◆ Work instruction: Print the line where "Given: Click the Schedule Options step circle" occurs and every line that follows it in the data below, ending with the last line, precisely as written.

Dataset excerpts:

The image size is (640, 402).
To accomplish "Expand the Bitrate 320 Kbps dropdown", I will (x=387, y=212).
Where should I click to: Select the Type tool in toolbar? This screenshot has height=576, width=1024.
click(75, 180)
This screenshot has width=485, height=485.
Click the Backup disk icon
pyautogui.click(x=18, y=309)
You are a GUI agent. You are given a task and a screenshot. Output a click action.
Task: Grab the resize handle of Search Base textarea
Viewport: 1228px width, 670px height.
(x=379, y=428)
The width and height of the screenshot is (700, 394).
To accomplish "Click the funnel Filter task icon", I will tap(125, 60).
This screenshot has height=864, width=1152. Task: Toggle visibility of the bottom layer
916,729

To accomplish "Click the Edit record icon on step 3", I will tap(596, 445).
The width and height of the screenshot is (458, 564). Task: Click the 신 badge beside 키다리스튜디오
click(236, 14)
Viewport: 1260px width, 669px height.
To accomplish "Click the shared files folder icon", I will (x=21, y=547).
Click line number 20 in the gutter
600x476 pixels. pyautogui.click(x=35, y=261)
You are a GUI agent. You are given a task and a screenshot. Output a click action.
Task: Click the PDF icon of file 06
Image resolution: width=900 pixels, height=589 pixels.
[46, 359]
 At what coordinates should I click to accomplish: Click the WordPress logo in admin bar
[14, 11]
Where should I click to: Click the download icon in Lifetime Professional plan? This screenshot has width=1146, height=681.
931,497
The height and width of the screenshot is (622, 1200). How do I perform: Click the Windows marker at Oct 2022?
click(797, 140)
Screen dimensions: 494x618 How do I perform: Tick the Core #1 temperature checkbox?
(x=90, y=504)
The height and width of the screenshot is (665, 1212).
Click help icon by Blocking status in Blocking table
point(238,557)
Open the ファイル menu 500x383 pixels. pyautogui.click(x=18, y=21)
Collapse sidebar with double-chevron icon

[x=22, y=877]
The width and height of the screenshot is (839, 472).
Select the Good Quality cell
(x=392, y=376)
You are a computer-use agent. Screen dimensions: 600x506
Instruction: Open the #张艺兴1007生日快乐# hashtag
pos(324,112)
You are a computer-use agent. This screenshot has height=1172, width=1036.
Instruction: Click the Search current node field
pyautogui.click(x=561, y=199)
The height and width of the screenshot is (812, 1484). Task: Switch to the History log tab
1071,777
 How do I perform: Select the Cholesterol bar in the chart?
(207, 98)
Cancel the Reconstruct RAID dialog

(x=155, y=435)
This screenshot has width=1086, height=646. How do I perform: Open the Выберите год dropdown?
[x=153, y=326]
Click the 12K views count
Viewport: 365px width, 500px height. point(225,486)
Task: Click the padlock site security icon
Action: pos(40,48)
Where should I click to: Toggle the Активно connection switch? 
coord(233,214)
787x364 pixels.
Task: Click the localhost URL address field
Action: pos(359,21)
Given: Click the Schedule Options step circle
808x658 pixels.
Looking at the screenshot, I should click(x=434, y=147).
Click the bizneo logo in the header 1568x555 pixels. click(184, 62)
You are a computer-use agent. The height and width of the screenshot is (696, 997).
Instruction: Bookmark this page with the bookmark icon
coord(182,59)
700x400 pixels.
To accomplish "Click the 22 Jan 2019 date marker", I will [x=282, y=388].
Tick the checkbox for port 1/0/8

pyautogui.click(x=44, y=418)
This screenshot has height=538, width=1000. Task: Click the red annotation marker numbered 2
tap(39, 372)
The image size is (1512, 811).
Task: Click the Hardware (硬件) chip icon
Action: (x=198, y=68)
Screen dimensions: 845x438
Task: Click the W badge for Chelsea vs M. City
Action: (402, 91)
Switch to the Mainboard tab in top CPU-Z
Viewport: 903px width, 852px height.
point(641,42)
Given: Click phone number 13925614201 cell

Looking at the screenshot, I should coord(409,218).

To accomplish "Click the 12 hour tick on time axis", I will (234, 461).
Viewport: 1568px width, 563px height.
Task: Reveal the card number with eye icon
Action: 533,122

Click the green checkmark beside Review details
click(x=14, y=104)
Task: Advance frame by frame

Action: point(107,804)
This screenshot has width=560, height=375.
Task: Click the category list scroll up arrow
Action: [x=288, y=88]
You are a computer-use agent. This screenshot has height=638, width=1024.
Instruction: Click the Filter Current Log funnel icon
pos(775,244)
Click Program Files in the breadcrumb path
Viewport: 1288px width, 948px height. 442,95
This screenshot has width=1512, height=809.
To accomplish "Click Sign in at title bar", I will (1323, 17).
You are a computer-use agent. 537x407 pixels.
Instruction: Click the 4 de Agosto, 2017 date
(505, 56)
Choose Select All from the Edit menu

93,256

◆ Response to the task:
Given: Click the Schedule Options step circle
808x658 pixels.
Looking at the screenshot, I should click(x=434, y=147).
Click the bizneo logo in the header 1568x555 pixels. click(184, 62)
You are a computer-use agent. The height and width of the screenshot is (696, 997).
Instruction: Bookmark this page with the bookmark icon
coord(182,59)
700x400 pixels.
To accomplish "Click the 22 Jan 2019 date marker", I will [x=282, y=388].
Tick the checkbox for port 1/0/8

pyautogui.click(x=44, y=418)
This screenshot has height=538, width=1000. Task: Click the red annotation marker numbered 2
tap(39, 372)
The image size is (1512, 811).
Task: Click the Hardware (硬件) chip icon
Action: (x=198, y=68)
Screen dimensions: 845x438
Task: Click the W badge for Chelsea vs M. City
Action: (402, 91)
Switch to the Mainboard tab in top CPU-Z
Viewport: 903px width, 852px height.
point(641,42)
Given: Click phone number 13925614201 cell

Looking at the screenshot, I should coord(409,218).

To accomplish "Click the 12 hour tick on time axis", I will (234, 461).
Viewport: 1568px width, 563px height.
Task: Reveal the card number with eye icon
Action: 533,122

Click the green checkmark beside Review details
click(x=14, y=104)
Task: Advance frame by frame

Action: point(107,804)
This screenshot has width=560, height=375.
Task: Click the category list scroll up arrow
Action: [x=288, y=88]
You are a computer-use agent. This screenshot has height=638, width=1024.
Instruction: Click the Filter Current Log funnel icon
pos(775,244)
Click Program Files in the breadcrumb path
Viewport: 1288px width, 948px height. 442,95
This screenshot has width=1512, height=809.
To accomplish "Click Sign in at title bar", I will (1323, 17).
You are a computer-use agent. 537x407 pixels.
Instruction: Click the 4 de Agosto, 2017 date
(505, 56)
Choose Select All from the Edit menu

93,256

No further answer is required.